The EPA also authorizes others to uncover super emitters using aerial surveillance technology.
“It basically deputizes a lot of the environmental activist groups,” he said, later adding “but there’s not enough for accuracy in any of their devices to do that.” So, it results in a shaming process lacking fundamental data to back up claims.
Costly consequences
There are incentives for compliance: companies won’t be hit with fines or fees.
The tax on methane emissions—the Waste Emissions Charge for methane—started this year, with first payments due March 31, 2025.
Applicable to oil and gas facilities that emit more than 25,000 metric tons of CO2 equivalent per year, companies must pay $900 per metric ton for 2024’s reported methane emissions. That increases to $1,200 per metric ton for 2025’s emissions and rises to $1,500 per metric ton from 2026 onward.
State regulators are also focusing on emissions and hitting emitters with fines. The consequences are costly.
“As we’ve seen in New Mexico and we’re starting to see in Texas, that could be the kickoff of a very bad experience going forward,” Swartzwelder said. “So, the more you can eliminate the obvious through continuous monitoring, through an LDAR-type program or just basic preventative maintenance, the better off you are so that no one comes sniffing around.”
The situation may start with an issue associated with flaring, but regulators can start digging and looking through all data to find more issues in retrospect, he said.
Earlier this year, the New Mexico Environmental Department (NMED) said oil and gas producer Ameredev II LLC reached a settlement to pay $24.5 million for alleged air quality violations. The company allegedly flared natural gas after it could not accept or transport it to downstream processors between October 2018 and April 2020.
“During this time, Ameredev flared over 3,219,402 thousand cubic feet of natural gas, releasing an amount of CO2 equivalent to heating 16,640 homes for one year,” the New Mexico Environment Department said. “As a result of Ameredev’s flaring, 3,219,402 thousand cubic feet of natural gas were emitted, resulting in over 7.6 million pounds of excess hydrogen sulfide, sulfur dioxide, nitrogen oxides, carbon monoxide and volatile organic compounds, being released into the air.”

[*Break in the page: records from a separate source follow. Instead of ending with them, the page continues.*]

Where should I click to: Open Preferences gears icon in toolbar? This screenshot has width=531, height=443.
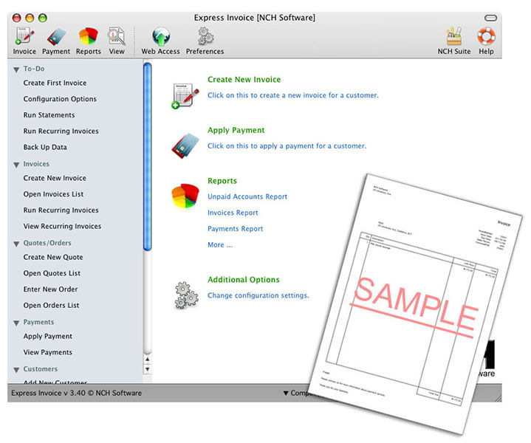pyautogui.click(x=205, y=37)
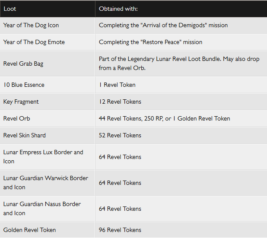Select the "Key Fragment" loot cell
267x238 pixels.
coord(21,102)
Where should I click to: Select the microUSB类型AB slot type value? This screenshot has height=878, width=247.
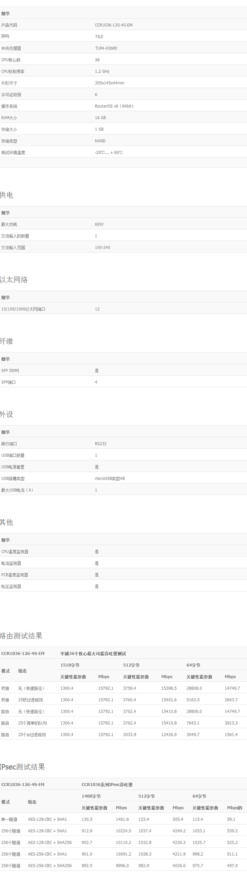pos(110,479)
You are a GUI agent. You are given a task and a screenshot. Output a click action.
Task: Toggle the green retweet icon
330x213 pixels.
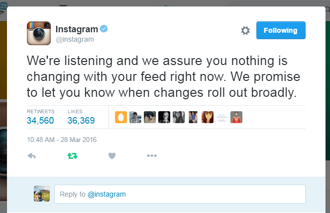click(x=72, y=156)
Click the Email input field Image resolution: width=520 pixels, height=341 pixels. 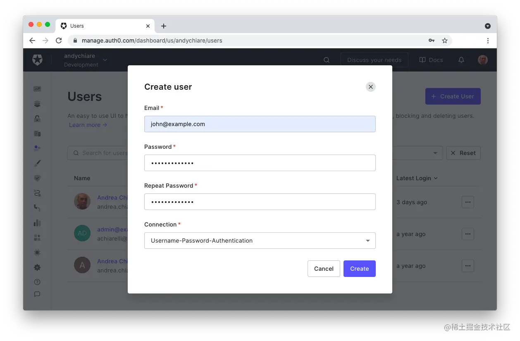tap(260, 124)
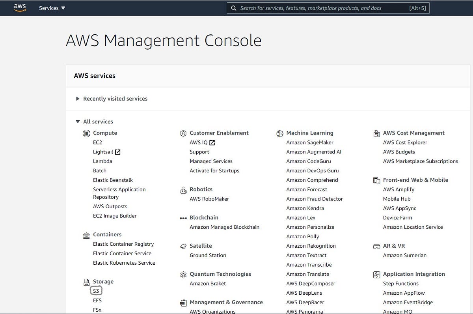This screenshot has height=314, width=473.
Task: Click the Compute category icon
Action: point(86,133)
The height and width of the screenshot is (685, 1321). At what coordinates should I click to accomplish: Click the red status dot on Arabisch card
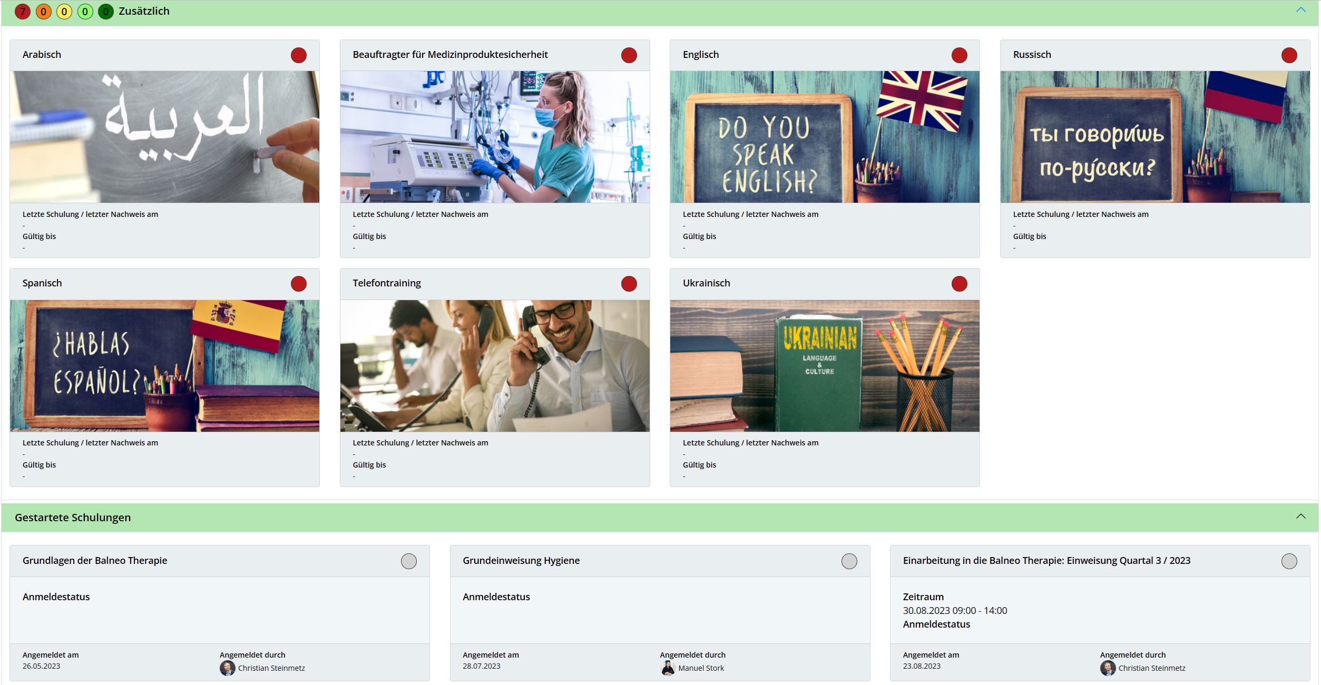299,55
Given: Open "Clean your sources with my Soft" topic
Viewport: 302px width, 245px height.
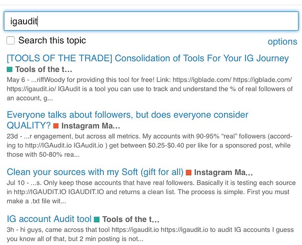Looking at the screenshot, I should pos(95,172).
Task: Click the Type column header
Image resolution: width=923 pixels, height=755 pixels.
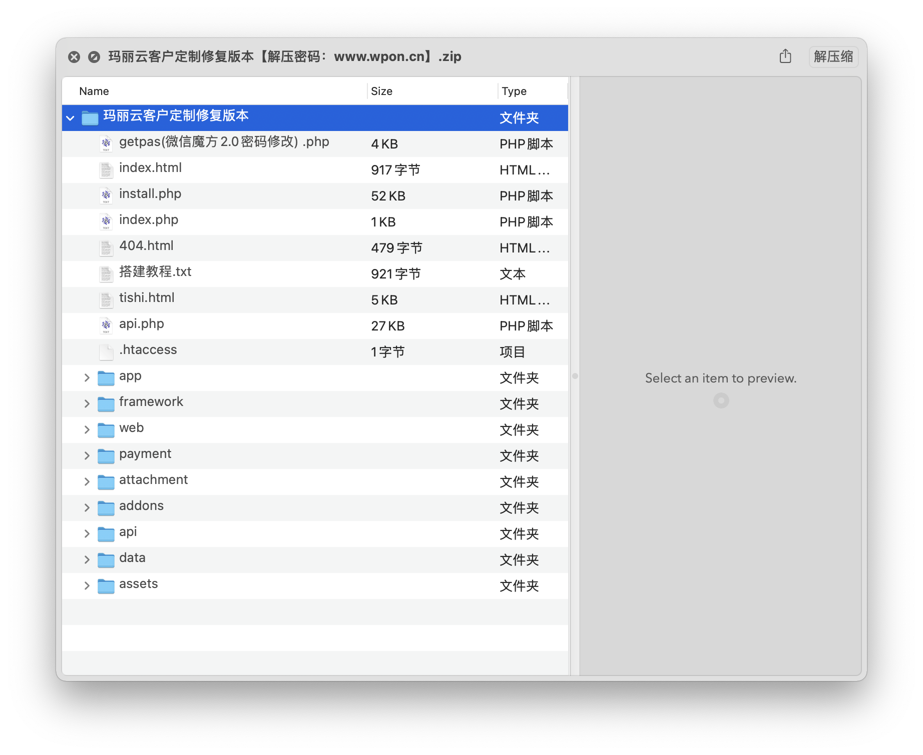Action: pyautogui.click(x=514, y=91)
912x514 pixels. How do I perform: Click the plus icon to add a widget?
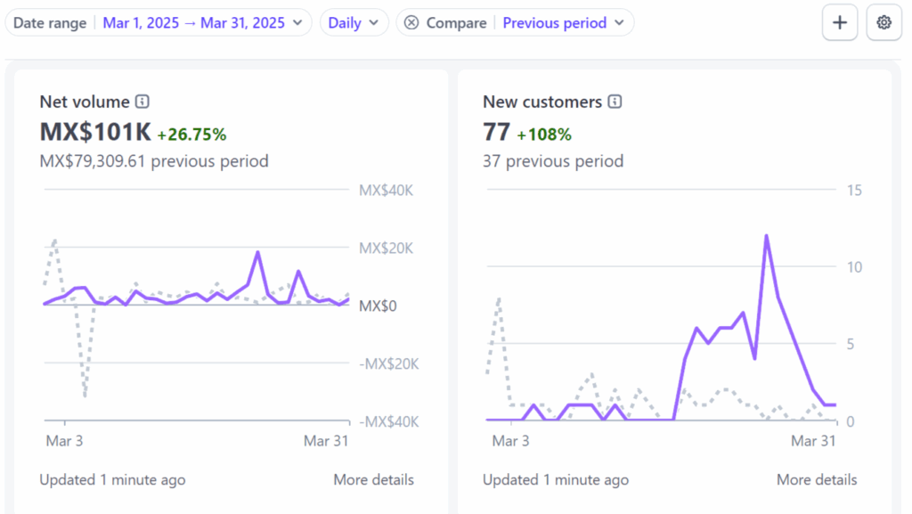(x=839, y=22)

In 2023, Matador Production Co. agreed to pay $1.15 million and conduct a $1.25 million community project after a complaint jointly filed by the EPA and NMED alleged the company didn’t capture and control air emissions from storage vessels; comply with inspection, monitoring and recordkeeping requirements; and obtain required state and federal permits at 25 of its oil and gas production operations in New Mexico, according to an EPA news release.